According to LiveAbout, prior to 1993, New Jersey’s grandparent visitation statute only granted grandparents visitation rights when the parents were divorced, separated or deceased. However, that year the courts removed all three stipulations, thereby allowing grandparents to sue for visitation of children living in nuclear families. This was a win for grandparents but a short-lived one. In 2000, the U.S. Supreme Court ruled that a fit parent who cut off the relationship between a child and grandparent is presumed to have acted in the best interests of the child. Since that decision, the courts have called into question the constitutionality of New Jersey’s grandparent visitation laws on several occasions.

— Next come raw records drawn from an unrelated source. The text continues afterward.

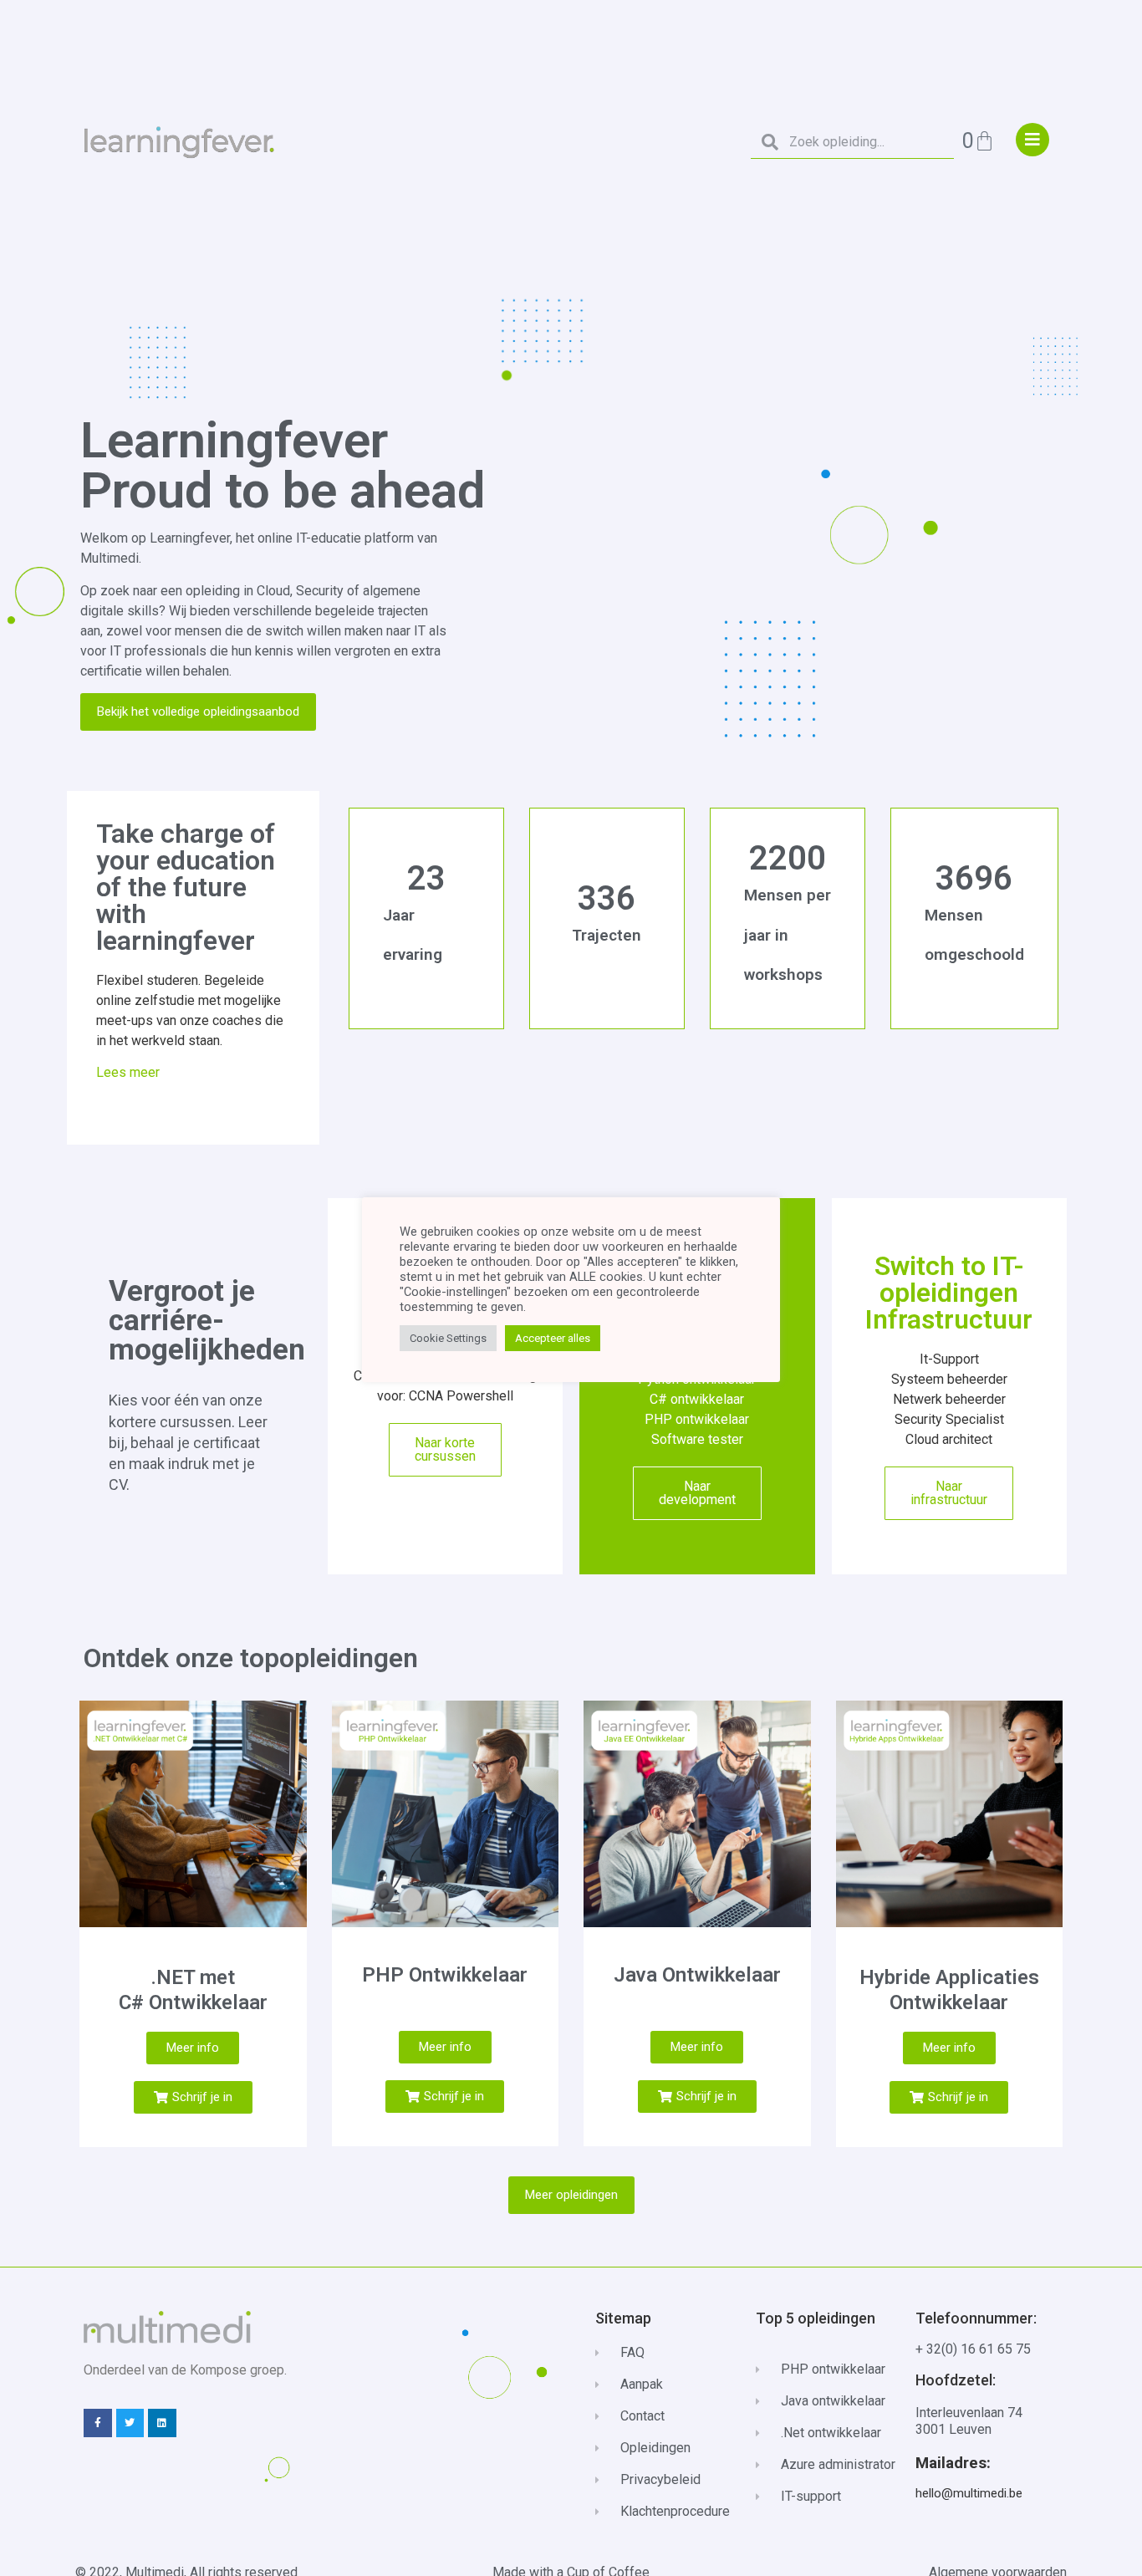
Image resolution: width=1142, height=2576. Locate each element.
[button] (193, 2097)
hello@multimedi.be (968, 2493)
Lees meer (128, 1072)
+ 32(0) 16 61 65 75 (973, 2349)
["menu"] (1032, 139)
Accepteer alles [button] (552, 1338)
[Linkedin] (162, 2423)
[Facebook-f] (98, 2423)
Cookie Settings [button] (448, 1338)
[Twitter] (130, 2423)
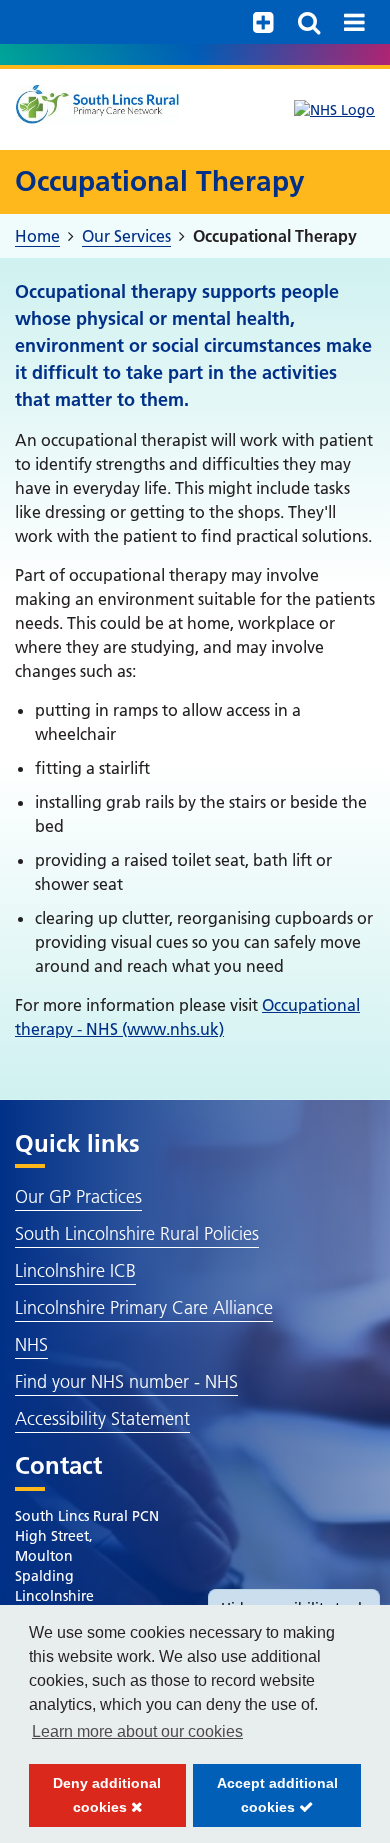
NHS (31, 1344)
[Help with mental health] (263, 22)
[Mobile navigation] (354, 22)
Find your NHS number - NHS (126, 1381)
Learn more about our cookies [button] (137, 1731)
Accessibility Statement (102, 1418)
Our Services (126, 236)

Prior to the 2000 ruling, grandparents such as yourself who seek visitation rights needed only to prove by a preponderance of evidence that visitation was in the best interests of the child. To determine best interests, the courts would consider several factors, including but not limited to the following:
- The relationships between the child and the grandparent and the grandparent and each of the child’s parents
- The time elapsed since the child’s last contact with the grandparent
- How a grandparent’s visitation rights might affect the relationship between the child and his or her parents
- The grandparent’s “good faith” in filing the application
- Whether or not the grandparent was a full-time caretaker in the past
However, since 2000, grandparents must not prove that lack of visitation would cause harm to the child, which is more difficult to do than proving visitation would be in a child’s best interests. If you are successful in meeting the harm standard, you may be able to obtain visitation rights of your grandchild. Unfortunately, meeting the harm standard is exceptionally difficult to do, and many who have tried have been unsuccessful.
The content in this post is not meant to serve as legal advice. It is for educational purposes only.